From a longer-term perspective, the daily chart above and weekly chart below show the broader base/correction/reversal count up from last Oct’s 108.265 low where commensurately large-degree weakness below 19-Apr’s 113.305 low remains minimally required to break the uptrend from 02-Mar’s 110.125 low, let alone threaten the broader 6-1/2-month basing structure.  While a break below 113.305 won’t necessarily nullify a broader base/reversal count, the fact that there are NO levels of any technical merit between 113.305 and 02-Mar’s 110.125 low warrants a move to a neutral/sideline position by even longer-term institutional players.  Per such, 113.305 remains intact as our key longer-term bull risk parameters pertinent to longer-term players.  Indeed, the magnitude of the secular bear market from Aug’20’s 140.13 high is such that Oct’22 – May’23’s recovery attempt falls well within the bounds of a mere 3-wave correction.  And the weekly chart below shows that a failure below 113.305 will confirm a bearish divergence in weekly momentum that could expose more protracted losses thereafter.

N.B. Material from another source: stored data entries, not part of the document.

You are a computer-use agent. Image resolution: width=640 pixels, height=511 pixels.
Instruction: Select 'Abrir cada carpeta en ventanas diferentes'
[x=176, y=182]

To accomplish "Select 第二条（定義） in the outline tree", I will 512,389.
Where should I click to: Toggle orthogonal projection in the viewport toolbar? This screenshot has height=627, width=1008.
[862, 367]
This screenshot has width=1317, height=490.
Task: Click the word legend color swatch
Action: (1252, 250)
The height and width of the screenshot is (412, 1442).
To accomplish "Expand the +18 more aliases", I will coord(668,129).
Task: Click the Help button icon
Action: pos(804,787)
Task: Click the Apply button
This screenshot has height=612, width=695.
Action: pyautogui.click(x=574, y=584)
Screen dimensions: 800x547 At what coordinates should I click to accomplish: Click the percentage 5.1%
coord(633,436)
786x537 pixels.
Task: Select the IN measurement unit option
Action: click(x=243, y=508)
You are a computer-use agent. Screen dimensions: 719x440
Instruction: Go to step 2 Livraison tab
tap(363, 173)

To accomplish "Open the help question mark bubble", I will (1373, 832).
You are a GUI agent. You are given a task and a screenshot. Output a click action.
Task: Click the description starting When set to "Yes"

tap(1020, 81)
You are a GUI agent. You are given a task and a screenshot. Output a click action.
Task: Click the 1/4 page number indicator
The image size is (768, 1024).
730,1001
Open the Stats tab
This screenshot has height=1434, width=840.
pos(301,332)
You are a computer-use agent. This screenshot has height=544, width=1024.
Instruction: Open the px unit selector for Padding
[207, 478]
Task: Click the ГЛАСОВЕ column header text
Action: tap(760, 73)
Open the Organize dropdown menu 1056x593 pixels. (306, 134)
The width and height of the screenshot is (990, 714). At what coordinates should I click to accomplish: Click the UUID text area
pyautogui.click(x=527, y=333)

These issues considered, the market has identified 113.305 and 117.00 as the key directional flexion points heading forward.  Traders are advised to toggle directional biases and exposure around these levels commensurate with their personal risk profiles.  The market’s current position smack in the middle of this range presents poor risk/reward conditions from which to initiate directional exposure.


The market’s obvious rejection of the upper recesses of the 6-week range in general and of 05-Apr’s 96.655 high specifically throws the market back into the 6-week consolidation range ahead of likely further lateral-to-lower prices ahead.  The technical construct is identical to that detailed above in the 10-yr with 05-Apr’s 96.655 high remaining intact as our key short-term bear risk parameter and 19-Apr’s 95.80 low considered our new long-term bull risk parameter pertinent to longer-term institutional players.  A break below 95.80 will not negate our very long-term base/correction/reversal count, but since there are no levels of any technical merit between 95.80 and 08-Mar’s 94.775 low, even longer-term institutional players would be advised to neutralize bullish exposure on a failure below 95.80 to circumvent the depths unknown of a larger-degree B- or 2nd-Wave correction of Mar’s rally OR a resumption of the secular bear trend.

These issues considered, we believe this market has identified 95.80 and 96.655 as the key directional flexion points heading forward and traders are advised to toggle directional biases and exposure around these levels commensurate with their personal risk profiles.  The market’s current position in the middle of this range presents poor risk/reward metrics from which to initiate directional exposure. 

From a very long-term perspective, the market needs to break 03-Mar’s 95.01 low weekly close (and/or 08-Mar’s 94.775 intra-day low) to nullify a base/reversal count that could be major in scope.  What the market might have in store for us between 95.80 and these early-Mar lows is too much of an unknown to warrant maintaining a bullish policy if the market breaks 95.80.  NOT exiting bullish exposure on a break below 95.80 acknowledges and accepts bull risk to these early-Mar lows as there are NO levels of any technical merit below 95.80 shy of those early-Mar lows.